Even with timely queen removal these little nucs slowly get stronger and stronger and can be split just like full sized hives. They go through winter fine where I am just put some syrup in from time to time. No snow where I am but have heard of them being wintered in snow.

The bees do eventually chew out the polystyrene but it takes a while.


----------



## Juhani Lunden (Oct 3, 2013)

Ben Little said:


> some beekeepers in Europe that use these and put 2 additional supers on them and winter them without any issues


 Additional supers on Apidea?? Never heard of
Some of my friends have tried to overwinter them, lots of troubles and no real success


I use them, used to use much more, today mostly Mini-Plus hives.


----------



## Oldtimer (Jul 4, 2010)

As per this. Saw the guy in the video and thought he looked familiar, Juhani .

https://www.youtube.com/watch?v=TzCGfnDpnOs


----------



## Ben Little (Apr 9, 2012)

I believe this beekeeper is in Bucharest Romania , I emailed him and he said he has good luck but I don't know the climate where he is.
https://www.youtube.com/watch?v=7Mt9vlxReIA


----------



## Ben Little (Apr 9, 2012)

Thanks Oldtimer, good information


----------



## Juhani Lunden (Oct 3, 2013)

Oldtimer said:


> As per this. Saw the guy in the video and thought he looked familiar, Juhani .
> 
> https://www.youtube.com/watch?v=TzCGfnDpnOs


:doh:


----------



## Juhani Lunden (Oct 3, 2013)

Ben Little said:


> I believe this beekeeper is in Bucharest Romania , I emailed him and he said he has good luck but I don't know the climate where he is.
> https://www.youtube.com/watch?v=7Mt9vlxReIA


Looks like they are selling specially made extra supers. 

Good information, thanks!

Apidea in in our climate a little bit too small to properly care for inseminated queens, that is the main reason for me to change.


----------



## Ian (Jan 16, 2003)

Your going to have a blast with your new queen rearing hobby! It's one of those things that nicely gets a guy away from all the fuss and rush of the day to day happenings


----------



## BjornH (Nov 8, 2013)

I would say that for us in long winter climate zones, forget wintering in apidea. To small volume /stretched cluster to provide good bee insulation and give the queen a good tempered center. Five -six month without flying... Use it as its made for. Economicly mating queens. Works like charm But strictly pull the queens. Fully laid in i couple of days.

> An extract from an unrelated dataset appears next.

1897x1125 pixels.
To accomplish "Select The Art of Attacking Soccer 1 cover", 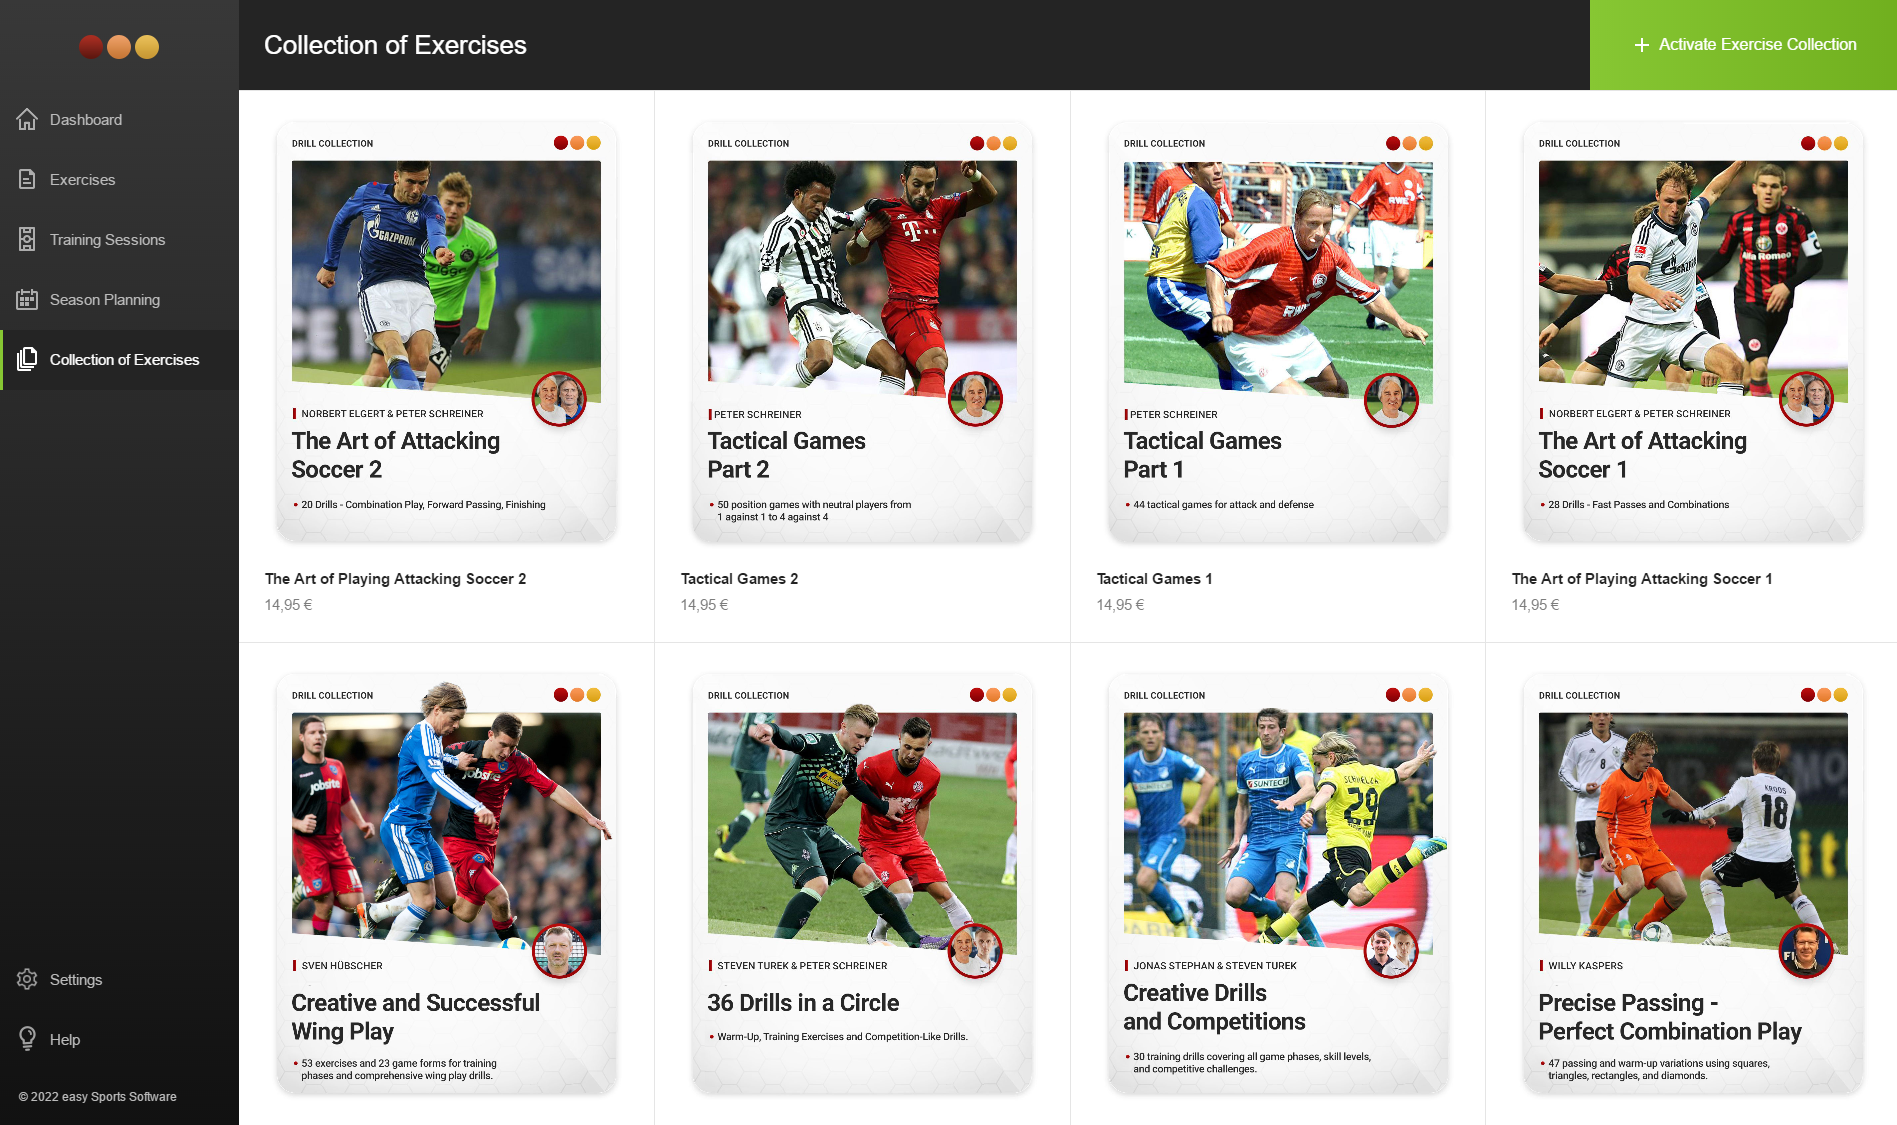I will [x=1693, y=333].
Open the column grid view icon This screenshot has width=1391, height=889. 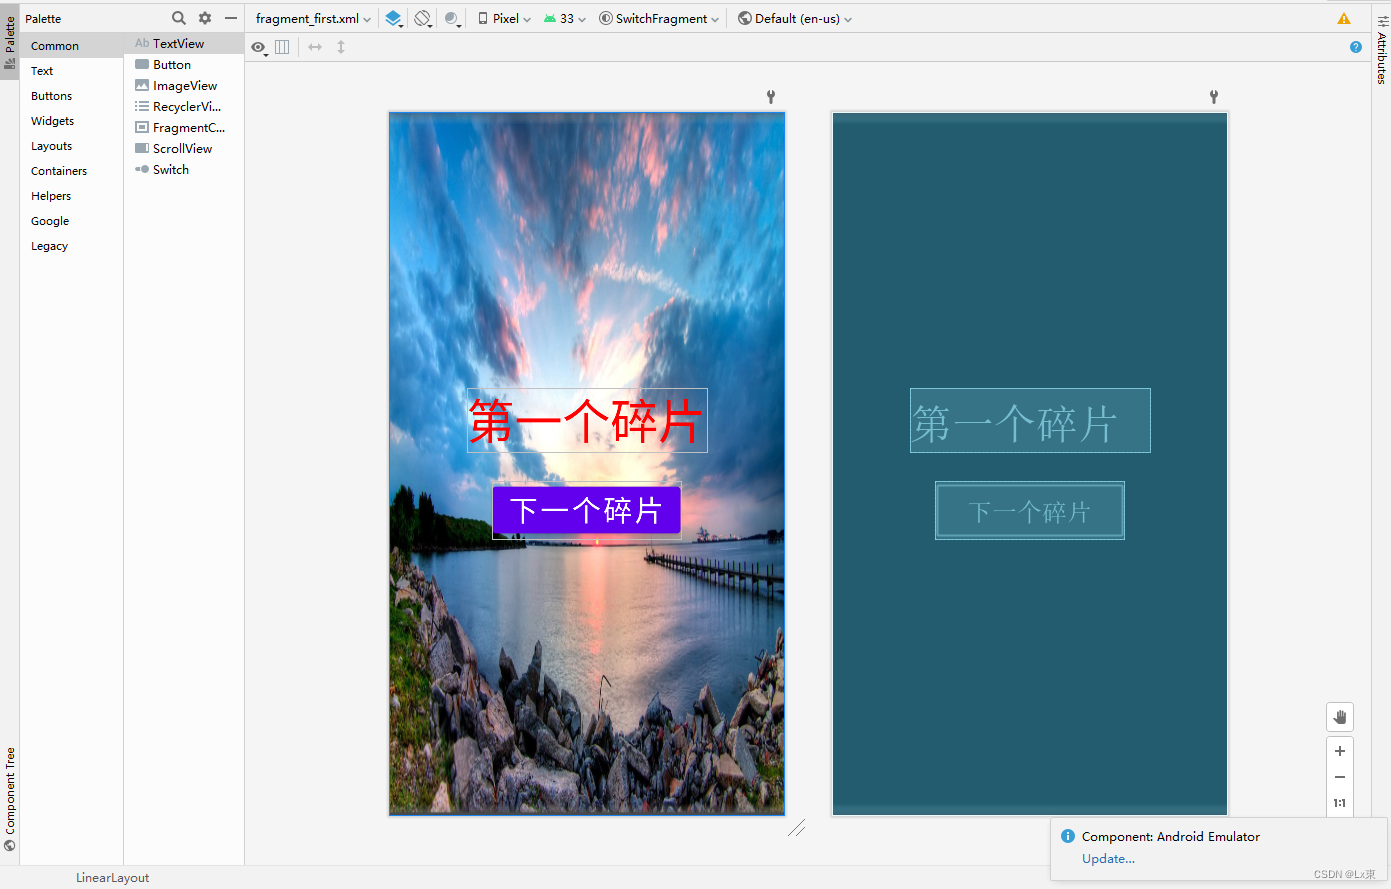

Yes, they can swarm...Big umbrella is god to have...


----------



## amirbay (Nov 21, 2014)

Does anybody sells Apidea mini nucs in US?
I can't find any.


----------



## Ben Little (Apr 9, 2012)

amirbay said:


> Does anybody sells Apidea mini nucs in US?
> I can't find any.


I don't shop on ebay but you might try there if you can't get a bigger supplier to get them. Just a thought


----------



## Brandy (Dec 3, 2005)

The best thing is they don't need a lot of resources but most young queens will lay them up very very quickly... You'll have to be on top of them removing queens or brood or they'll be gone. Exactly as Oldtimer has mentioned... Have fun.


----------